In honor of National School Choice Week, the Civitas Institute, in partnership with Parents for Educational Freedom in North Carolina, hosted a panel discussion and poll presentation in Downtown Raleigh Thursday.
Lt. Gov. Dan Forest, a longtime school choice proponent, spoke prior to a presentation on the results of the Civitas poll about school choice in the state.
Parents, policy experts and politicians were in attendance to discuss school choice, including traditional public schools, public charter schools, public magnet schools, private schools, online learning and home schooling.
Forest spoke about the importance of school choice to meet students where they are to keep them engaged in their education and to meet their individual learning needs.
“I think we are in this really unique spot in America where the perfect storm of education is coming together with bandwidth, online content and curriculum and school choice options, that we are in a place now where we are really going to be able to put together a true competency-based education system for our school employees, for our parents and our students out there, and I am excited about that,” he said.
Dr. Bob Luebke, educations policy analyst at the Civitas Institute, gave a presentation on the results of the Civitas poll highlighting some of the numbers relating to school choice.
According to the poll, 70 percent of the likely North Carolina voters polled believe that “state lawmakers need to do more to expand educational options for families.” Only 17 percent of those polled said that the state is doing a good job expanding educational options for families.

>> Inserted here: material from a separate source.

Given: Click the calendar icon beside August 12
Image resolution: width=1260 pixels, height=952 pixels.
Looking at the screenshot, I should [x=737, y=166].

When polled, 71 percent said that they favored the opportunity scholarship program, which gave $4,200 to 6,200 students to attend private schools last fall in the state. Meanwhile, 20 percent of respondents opposed the program and 9 percent were not sure.

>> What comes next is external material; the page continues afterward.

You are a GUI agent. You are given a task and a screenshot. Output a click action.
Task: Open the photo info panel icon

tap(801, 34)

When asked, 38 percent said that they believed that the opportunity scholarships helped students and saved taxpayers money, while 31 percent said the scholarship program takes money from public schools.
Seventy percent of those polled said that they favored charter schools in the state, while 21 percent said they opposed charter schools.
When asked about Education Savings Accounts (ESAs), 52 percent said that they favor ESAs and 30 percent said they oppose ESAs.
When only those respondents who were parents were asked about which type of school would be best for their child, if money were no object, 44 percent said that traditional school would be best, 11 percent said public charter schools, 35 percent said private schools, 8 percent said home schools, 2 percent said virtual schools and 1 percent said that they were not sure.
When asked to assign a letter grade to their local public schools, 37 percent of those polled gave their schools a “B” while 27 percent gave their schools a “C” and 18 percent an “A.” Of those polled, 9 percent gave their local schools a “D” and 3 percent gave them an “F.”
When asked about their opinions of public schools across the state, 45 percent gave the schools a “C,” 28 percent gave the schools a “B” and only 5 percent gave the system an “A.” Also, 12 percent gave the schools a “D” and 4 percent gave the system a failing grade.
Of the 811 registered voters reached, 750 were between the ages 25 and 54 and voted in 2016, and they were asked the majority of the questions. In addition, 418 of the respondents were parents.
The poll had a margin of error of 3.7 percent.